#### WRITTEN REQUEST:
Reproduce everything in the records below from the line containing "The height and" down to the line containing "center [154, 661].", both lines included, without changing a word. Omit the pictures from your answer.

#### ENTRIES:
<<<<

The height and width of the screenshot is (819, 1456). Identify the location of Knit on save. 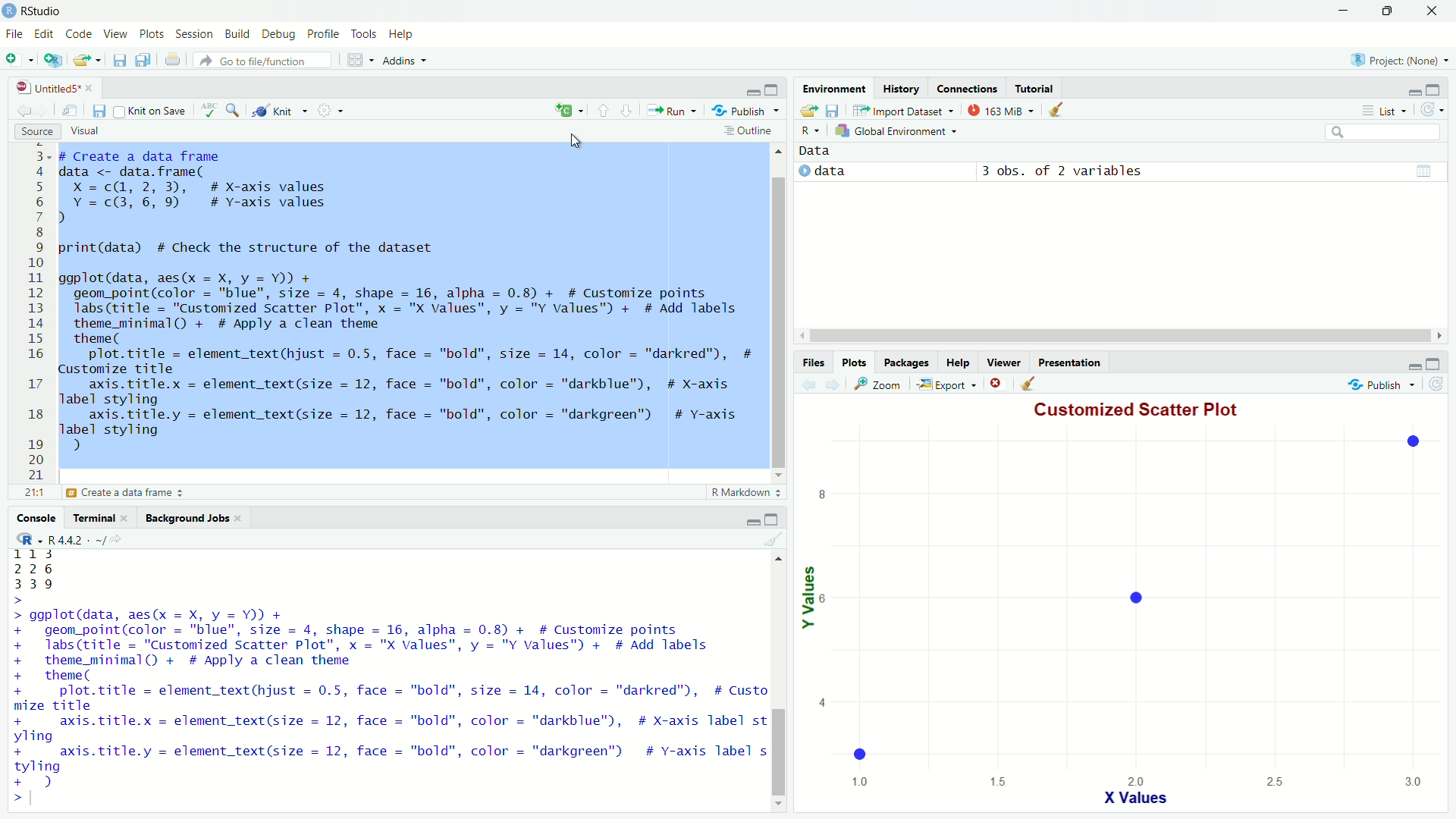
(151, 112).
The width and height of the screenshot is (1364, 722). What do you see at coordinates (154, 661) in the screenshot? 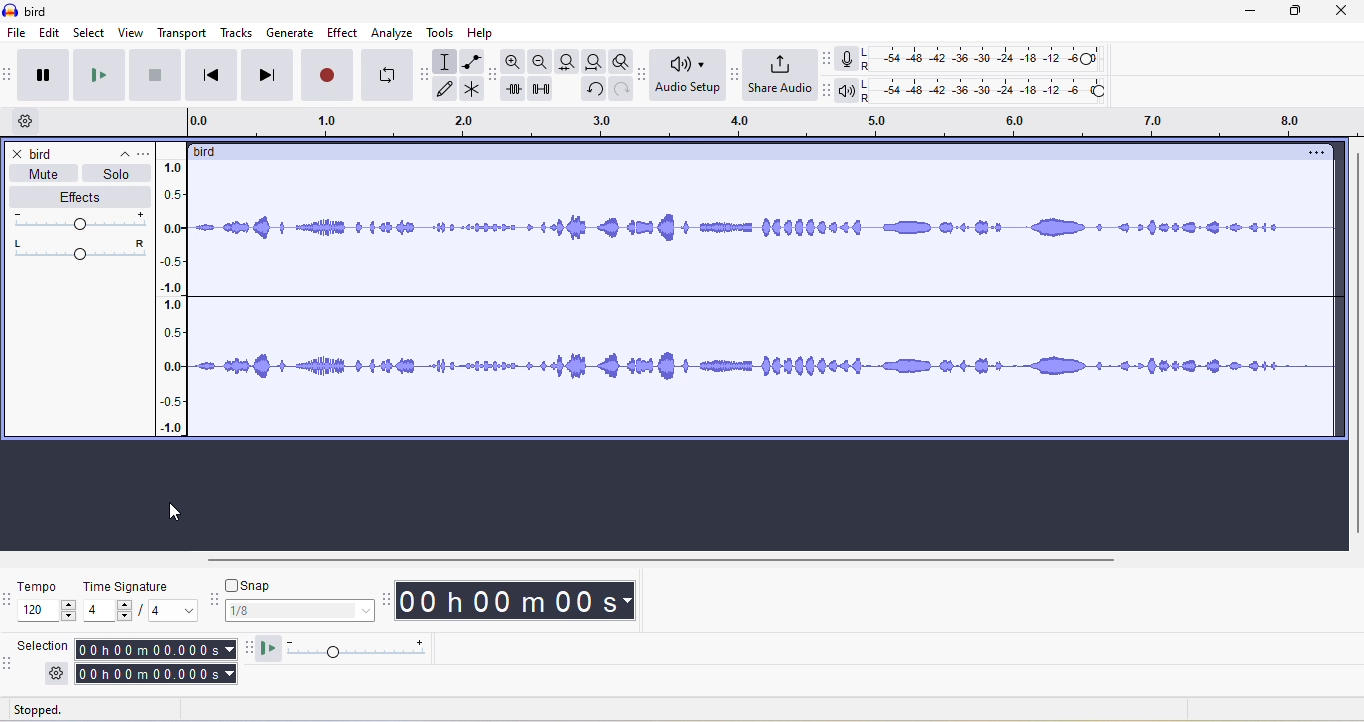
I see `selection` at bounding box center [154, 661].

>>>>
<<<<

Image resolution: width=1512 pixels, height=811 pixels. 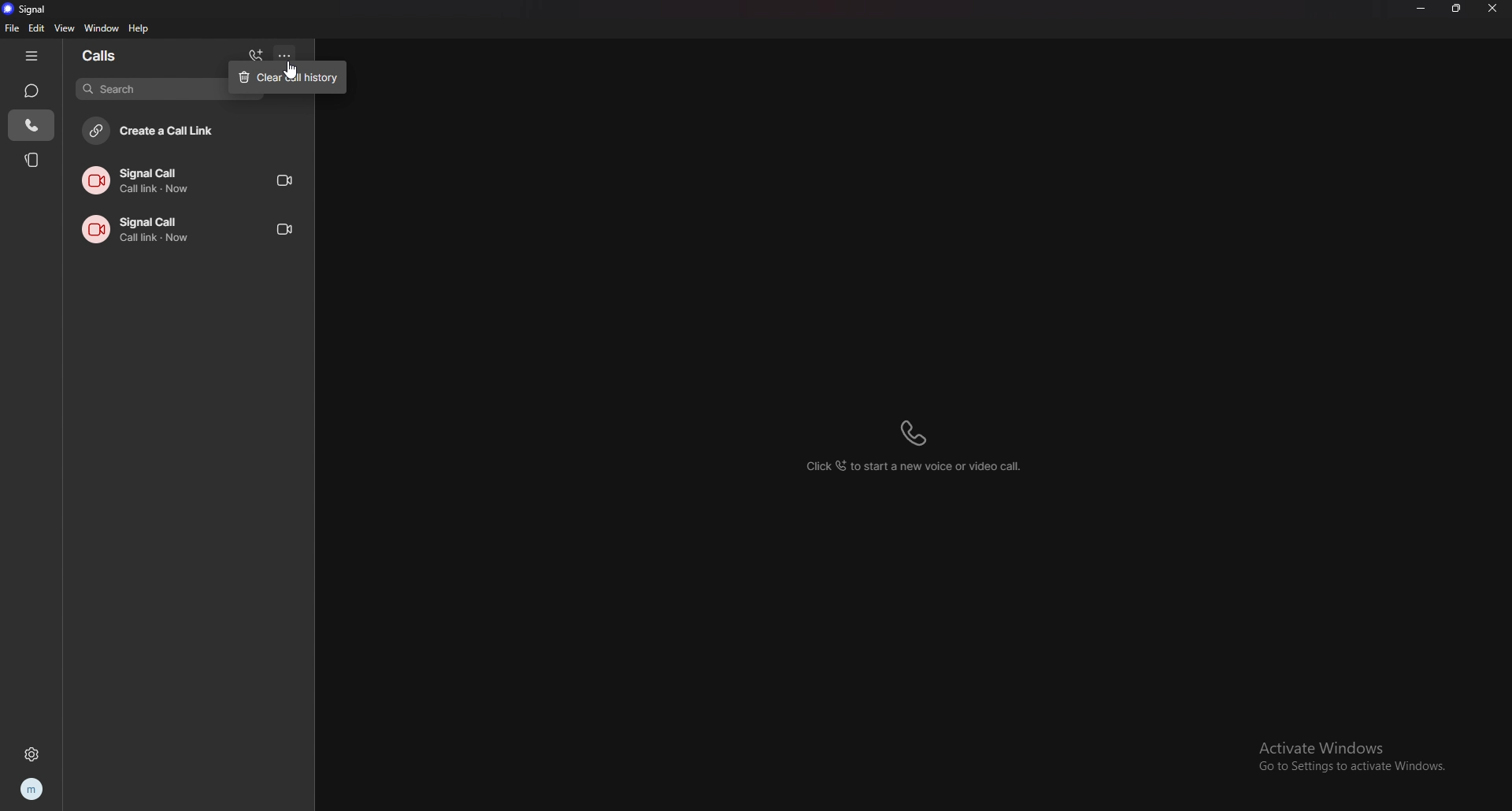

>>>>

#### RESPONSE BELOW:
The height and width of the screenshot is (819, 1456). Identify the location of Knit on save. 
(151, 112).
The width and height of the screenshot is (1364, 722). What do you see at coordinates (154, 661) in the screenshot? 
I see `selection` at bounding box center [154, 661].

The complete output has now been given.